Most of the big fossil fuel companies tie compensation for executives to the company’s success in expanding fossil fuel reserves. Yet meeting the climate challenge requires that all of us, especially our political and business leaders, take action to reduce carbon pollution by getting ready to generate less of it.

Climate scientists have warned that we should cap carbon emissions to prevent the Earth’s temperature from rising more than 3.6 degrees Fahrenheit. Taking this step would limit emissions to roughly 565 gigatons of carbon. At our current levels of consumption, we’ll surpass this marker by 2040.

The 200 largest fossil fuel companies, however, already have an estimated 2,795 gigatons of oil, gas and coal reserves. That’s five times the amount of carbon than can be burned without triggering irreversible and catastrophic climate change.

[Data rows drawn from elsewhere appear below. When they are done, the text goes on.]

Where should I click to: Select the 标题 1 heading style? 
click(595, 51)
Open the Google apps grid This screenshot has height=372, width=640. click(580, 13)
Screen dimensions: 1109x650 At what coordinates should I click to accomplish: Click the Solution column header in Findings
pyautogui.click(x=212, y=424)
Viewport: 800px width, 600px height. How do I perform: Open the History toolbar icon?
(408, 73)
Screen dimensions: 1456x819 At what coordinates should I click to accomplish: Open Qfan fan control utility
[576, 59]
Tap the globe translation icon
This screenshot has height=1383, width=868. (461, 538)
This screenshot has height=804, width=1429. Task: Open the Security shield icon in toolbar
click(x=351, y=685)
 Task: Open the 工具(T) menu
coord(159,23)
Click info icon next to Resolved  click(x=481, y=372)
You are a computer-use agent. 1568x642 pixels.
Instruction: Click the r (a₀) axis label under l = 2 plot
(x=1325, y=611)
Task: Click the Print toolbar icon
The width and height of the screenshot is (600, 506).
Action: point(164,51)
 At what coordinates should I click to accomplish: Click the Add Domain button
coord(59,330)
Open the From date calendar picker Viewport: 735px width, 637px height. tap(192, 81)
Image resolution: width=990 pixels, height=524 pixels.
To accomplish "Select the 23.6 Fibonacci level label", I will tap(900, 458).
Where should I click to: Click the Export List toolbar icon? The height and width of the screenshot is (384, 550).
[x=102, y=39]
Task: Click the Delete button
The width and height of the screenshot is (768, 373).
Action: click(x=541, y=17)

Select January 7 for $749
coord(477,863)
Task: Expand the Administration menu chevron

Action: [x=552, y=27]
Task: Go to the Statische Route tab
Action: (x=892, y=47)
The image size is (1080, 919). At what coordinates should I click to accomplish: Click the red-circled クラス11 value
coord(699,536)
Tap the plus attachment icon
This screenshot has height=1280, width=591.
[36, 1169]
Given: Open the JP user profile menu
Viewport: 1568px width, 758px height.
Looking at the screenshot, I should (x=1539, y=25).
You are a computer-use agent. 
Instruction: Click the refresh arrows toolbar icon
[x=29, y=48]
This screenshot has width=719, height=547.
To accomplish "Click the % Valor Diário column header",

Most of that dirty energy needs to stay in the ground. The global energy industry must shift its investment away from efforts to drill and mine its untapped reserves of oil, gas and coal, and move as swiftly as possible toward a new reliance on renewable energy options like wind and solar.

Yet the oil and gas industries, penned into their short-term mindset by perverse CEO pay incentives, spend $600 billion a year worldwide to locate additional carbon reserves. Fossil fuel CEOs have a clear motive to spend heavily to unearth and develop new carbon assets that cannot logically be used without destabilizing the planet’s climate system.

These companies also spend billions more on new infrastructure, such as pipelines, power plants and drilling platforms. These wasted dollars lock us into fossil fuel use and delay the inevitable transition to greener energy systems.

It’s time to change course. Today’s chronic short-termism isn’t only bad for their shareholders, it’s lethal for the planet and all of us. Remaining hooked on fossil fuels will only increase the severity and frequency of summertime hailstorms, devastating droughts, and wildfires of biblical proportions.